• What the exercise asks:
Quote verbatim the items starting with the line that contains "Task: Open Docs external link" and going on through the end of the items, including both ends, and leave the pictures out of your answer.

• Listing:
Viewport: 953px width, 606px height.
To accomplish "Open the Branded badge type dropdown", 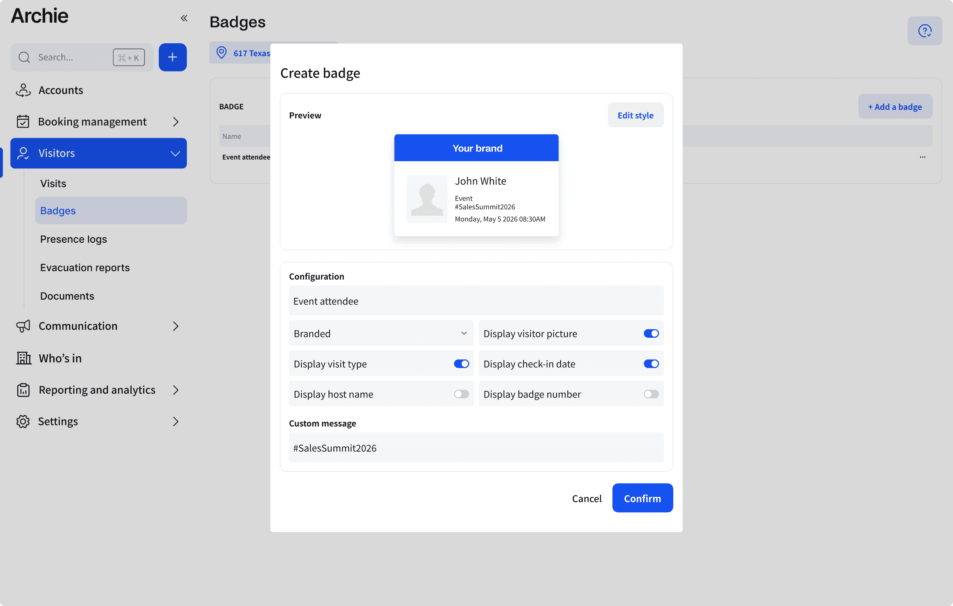I will (381, 333).
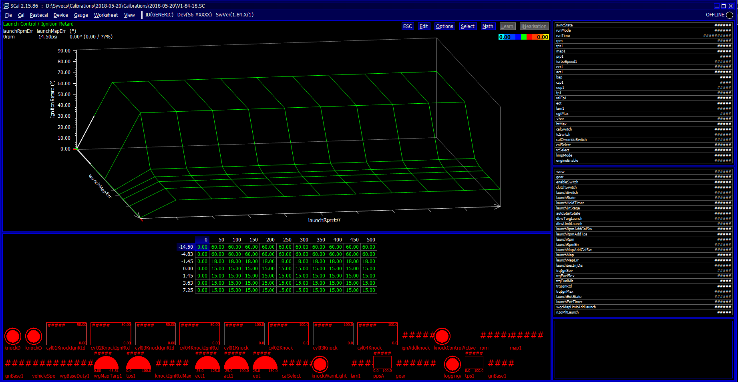Click the Options button

click(x=444, y=26)
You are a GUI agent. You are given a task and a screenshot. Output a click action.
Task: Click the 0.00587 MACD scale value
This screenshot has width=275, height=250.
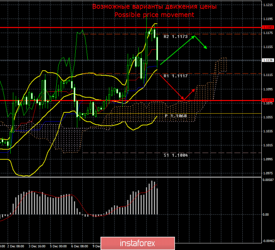tap(268, 179)
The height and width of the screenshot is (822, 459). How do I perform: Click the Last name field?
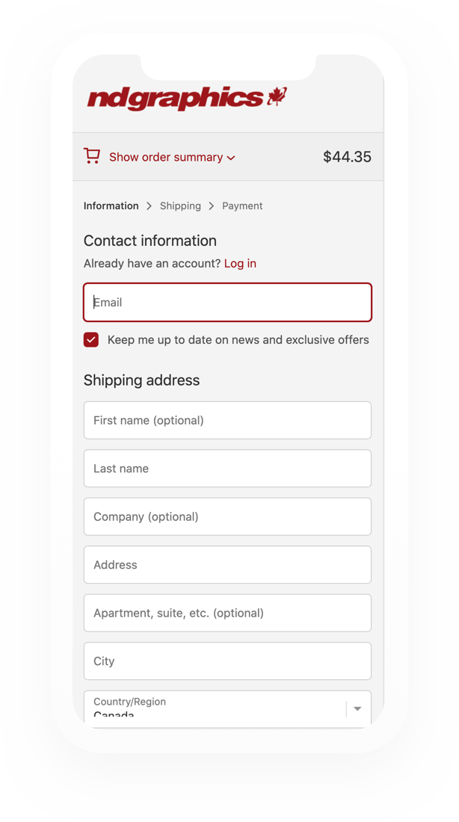(228, 469)
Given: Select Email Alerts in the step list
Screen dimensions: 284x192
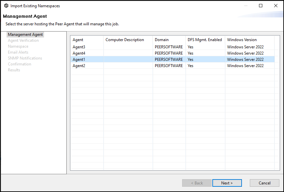Looking at the screenshot, I should pos(18,52).
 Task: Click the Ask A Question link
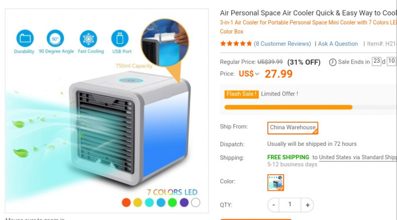(x=338, y=44)
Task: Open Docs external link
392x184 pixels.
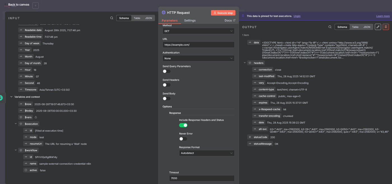Action: pos(230,20)
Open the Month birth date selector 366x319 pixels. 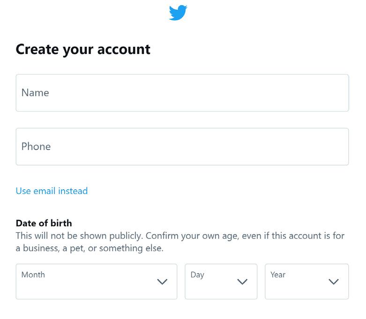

• Full output:
Task: Open Docs external link
392x184 pixels.
Action: pos(230,20)
Open the Month birth date selector 366x319 pixels. 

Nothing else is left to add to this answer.